Mavic Pro(左)とのサイズ比較。Mavicを畳んだ状態とくらべてもSparkの方が小さい
ボールペンとのサイズ比較

 Sparkの飛行時間は無風状態で16分、ホバリング時間は15分(Mavic Proは飛行時間約27分)。運用限界高度は海抜4,000m。スポーツモード時の最高速度は時速50km。

カラーはアルペンホワイト、スカイブルー、メドウグリーン、ラヴァレッドとサンライズイエローの5色

 同梱のUSBケーブルを使用して、本体にバッテリを搭載したまま充電が可能。Mavic Proはバッテリを取り外し、ACアダプタで充電する必要があった。充電ハブを使用すると、3個のバッテリを同時に充電する事もできる。その際は、機体からバッテリを取り外す形になる。
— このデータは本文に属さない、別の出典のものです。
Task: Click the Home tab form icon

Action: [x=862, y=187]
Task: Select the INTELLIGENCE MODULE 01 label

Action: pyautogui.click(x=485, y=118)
背面に起動ボタンやUSB端子、microSDカードスロットを装備
左がSparkのバッテリ、右はMavic Proのバッテリ
充電ハブを使用すると、3個のバッテリを同時に充電可能
「Spark Fly Moreコンボ」に付属するプロペラガードを装着したところ

ジェスチャー制御を強化

 手軽に飛ばせるのが特徴。スマホや送信機からコントロールもできるが、それらを使わずにジェスチャーだけで飛行させる事も可能。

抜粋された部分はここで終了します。